Dengan uang kiriman dari orang tua tersebut (pada F dan H), mereka harus benar-benar hemat dalam pengeluarannya agar uang yang ada cukup hingga kiriman berikutnya datang. Dari wawancara yang dilakukan secara acak, mereka sering membatasi porsi makan setiap harinya, khususnya pada pagi hari. Bagi mereka hal ini tidak menjadi masalah karena sudah terbiasa sejak di rumah orang tua mereka. Akibat dari pola makan tersebut, apabila dilihat dari Indek Massa Tubuh (IMT) pada saat sebelum penelitian dilaksanakan, mereka sudah termasuk kategori kurus (IMT<18,5) karena kurangnya asupan gizi yang mereka terima (Lampiran 10).

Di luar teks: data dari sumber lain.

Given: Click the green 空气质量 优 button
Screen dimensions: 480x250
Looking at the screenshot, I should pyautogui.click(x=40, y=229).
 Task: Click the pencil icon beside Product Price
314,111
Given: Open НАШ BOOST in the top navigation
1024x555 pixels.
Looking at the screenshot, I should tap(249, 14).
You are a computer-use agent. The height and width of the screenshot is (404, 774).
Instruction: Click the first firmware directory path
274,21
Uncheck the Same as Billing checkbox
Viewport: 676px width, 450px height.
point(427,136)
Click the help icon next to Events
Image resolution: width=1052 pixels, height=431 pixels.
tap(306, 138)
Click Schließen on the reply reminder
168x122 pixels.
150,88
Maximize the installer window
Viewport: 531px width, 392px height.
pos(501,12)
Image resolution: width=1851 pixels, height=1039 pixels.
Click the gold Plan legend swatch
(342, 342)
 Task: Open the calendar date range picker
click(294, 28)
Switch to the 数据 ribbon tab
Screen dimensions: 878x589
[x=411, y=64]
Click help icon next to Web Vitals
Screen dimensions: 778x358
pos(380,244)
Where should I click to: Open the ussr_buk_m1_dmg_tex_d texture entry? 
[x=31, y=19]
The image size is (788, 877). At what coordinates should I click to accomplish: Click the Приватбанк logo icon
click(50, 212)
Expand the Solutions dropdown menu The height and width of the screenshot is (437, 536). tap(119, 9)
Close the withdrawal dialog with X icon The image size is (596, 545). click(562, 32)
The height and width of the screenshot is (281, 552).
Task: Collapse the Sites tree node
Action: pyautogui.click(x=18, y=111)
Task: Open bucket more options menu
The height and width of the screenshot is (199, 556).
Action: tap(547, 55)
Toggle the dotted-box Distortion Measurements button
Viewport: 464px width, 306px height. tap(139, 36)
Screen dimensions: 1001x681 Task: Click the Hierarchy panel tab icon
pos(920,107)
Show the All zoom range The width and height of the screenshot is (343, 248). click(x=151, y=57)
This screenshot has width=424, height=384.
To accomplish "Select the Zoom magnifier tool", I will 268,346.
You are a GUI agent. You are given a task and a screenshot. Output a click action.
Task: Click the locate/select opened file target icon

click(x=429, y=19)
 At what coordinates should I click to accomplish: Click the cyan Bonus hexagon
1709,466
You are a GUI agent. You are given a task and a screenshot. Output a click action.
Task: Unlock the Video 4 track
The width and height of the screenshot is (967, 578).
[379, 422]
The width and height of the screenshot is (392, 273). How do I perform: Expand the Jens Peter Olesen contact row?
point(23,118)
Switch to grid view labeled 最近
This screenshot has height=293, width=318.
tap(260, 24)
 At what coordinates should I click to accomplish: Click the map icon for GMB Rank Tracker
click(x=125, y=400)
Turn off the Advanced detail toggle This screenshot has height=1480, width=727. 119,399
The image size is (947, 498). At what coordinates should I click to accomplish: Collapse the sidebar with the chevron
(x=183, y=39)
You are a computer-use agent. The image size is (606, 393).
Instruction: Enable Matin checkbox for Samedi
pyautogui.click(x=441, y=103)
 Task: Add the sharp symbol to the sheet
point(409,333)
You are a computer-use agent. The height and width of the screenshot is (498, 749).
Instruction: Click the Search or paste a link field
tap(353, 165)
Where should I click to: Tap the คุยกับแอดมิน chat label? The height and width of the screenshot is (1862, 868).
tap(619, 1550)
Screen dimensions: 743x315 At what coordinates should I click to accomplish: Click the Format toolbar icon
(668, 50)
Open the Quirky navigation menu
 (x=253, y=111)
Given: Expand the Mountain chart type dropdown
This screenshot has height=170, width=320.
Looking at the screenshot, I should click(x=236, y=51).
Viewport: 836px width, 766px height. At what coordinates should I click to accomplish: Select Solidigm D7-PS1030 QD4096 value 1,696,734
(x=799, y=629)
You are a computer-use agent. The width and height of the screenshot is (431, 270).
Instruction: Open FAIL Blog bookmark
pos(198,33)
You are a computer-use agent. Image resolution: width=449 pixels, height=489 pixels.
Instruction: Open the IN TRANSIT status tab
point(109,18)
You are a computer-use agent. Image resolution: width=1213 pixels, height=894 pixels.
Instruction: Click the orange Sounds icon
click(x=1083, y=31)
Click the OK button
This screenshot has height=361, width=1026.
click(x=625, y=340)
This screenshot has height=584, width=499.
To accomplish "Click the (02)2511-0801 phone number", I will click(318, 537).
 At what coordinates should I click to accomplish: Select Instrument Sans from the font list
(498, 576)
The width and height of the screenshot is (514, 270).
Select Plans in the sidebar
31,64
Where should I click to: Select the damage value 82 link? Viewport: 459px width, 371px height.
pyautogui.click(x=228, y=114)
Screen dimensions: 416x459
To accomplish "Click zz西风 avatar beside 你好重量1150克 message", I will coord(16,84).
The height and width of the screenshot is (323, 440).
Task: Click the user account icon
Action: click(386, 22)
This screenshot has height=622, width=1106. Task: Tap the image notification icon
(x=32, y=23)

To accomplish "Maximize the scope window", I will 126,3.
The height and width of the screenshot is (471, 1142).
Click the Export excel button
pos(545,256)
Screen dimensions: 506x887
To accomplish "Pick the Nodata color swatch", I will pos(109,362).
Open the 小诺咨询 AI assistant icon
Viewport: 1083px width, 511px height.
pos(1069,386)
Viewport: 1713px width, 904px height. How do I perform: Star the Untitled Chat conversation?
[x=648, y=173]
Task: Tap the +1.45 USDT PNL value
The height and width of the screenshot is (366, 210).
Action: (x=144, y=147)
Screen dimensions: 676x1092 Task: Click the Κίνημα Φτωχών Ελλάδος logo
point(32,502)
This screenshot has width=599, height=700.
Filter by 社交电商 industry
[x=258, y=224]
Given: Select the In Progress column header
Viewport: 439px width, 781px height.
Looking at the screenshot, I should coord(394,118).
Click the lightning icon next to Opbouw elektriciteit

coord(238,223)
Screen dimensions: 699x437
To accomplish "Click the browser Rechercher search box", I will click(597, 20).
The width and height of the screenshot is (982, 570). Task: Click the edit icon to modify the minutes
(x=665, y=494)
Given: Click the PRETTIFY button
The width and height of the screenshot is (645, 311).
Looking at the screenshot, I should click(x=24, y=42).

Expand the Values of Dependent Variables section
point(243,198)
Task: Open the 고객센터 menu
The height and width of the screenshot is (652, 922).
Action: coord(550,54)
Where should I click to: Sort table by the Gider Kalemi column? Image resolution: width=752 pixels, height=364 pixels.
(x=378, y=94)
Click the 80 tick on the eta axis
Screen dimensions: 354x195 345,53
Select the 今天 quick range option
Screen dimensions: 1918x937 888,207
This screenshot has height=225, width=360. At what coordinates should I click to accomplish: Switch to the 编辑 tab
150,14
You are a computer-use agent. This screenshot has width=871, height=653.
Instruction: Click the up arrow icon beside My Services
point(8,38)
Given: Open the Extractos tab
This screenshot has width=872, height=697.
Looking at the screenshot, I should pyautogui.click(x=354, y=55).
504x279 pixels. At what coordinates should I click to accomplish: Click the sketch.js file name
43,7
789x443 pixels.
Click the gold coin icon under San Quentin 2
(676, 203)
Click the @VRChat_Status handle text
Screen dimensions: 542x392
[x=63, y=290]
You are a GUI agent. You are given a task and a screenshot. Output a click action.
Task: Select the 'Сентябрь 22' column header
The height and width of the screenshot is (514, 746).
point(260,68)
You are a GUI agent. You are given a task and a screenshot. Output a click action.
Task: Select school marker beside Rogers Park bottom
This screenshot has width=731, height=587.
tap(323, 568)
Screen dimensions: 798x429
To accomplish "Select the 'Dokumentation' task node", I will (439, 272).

Konsumsi dan Tingkat Konsumsi Zat Gizi Konsumsi Zat Gizi

Zat gizi dan energi sangat penting bagi pertumbuhan dan perkembangan fisik serta untuk melakukan aktivitas sehari-hari (Kartasapoetra dan Marsetyo 2002). Selain itu, konsumsi zat gizi juga berdampak lebih luas pada kehidupan manusia. Menurut Taniguchi dan Wang (2003), selain terhadap kesehatan, konsumsi zat gizi akan berpengaruh juga pada produktivitas, penampilan akademis dan pendapatan seseorang.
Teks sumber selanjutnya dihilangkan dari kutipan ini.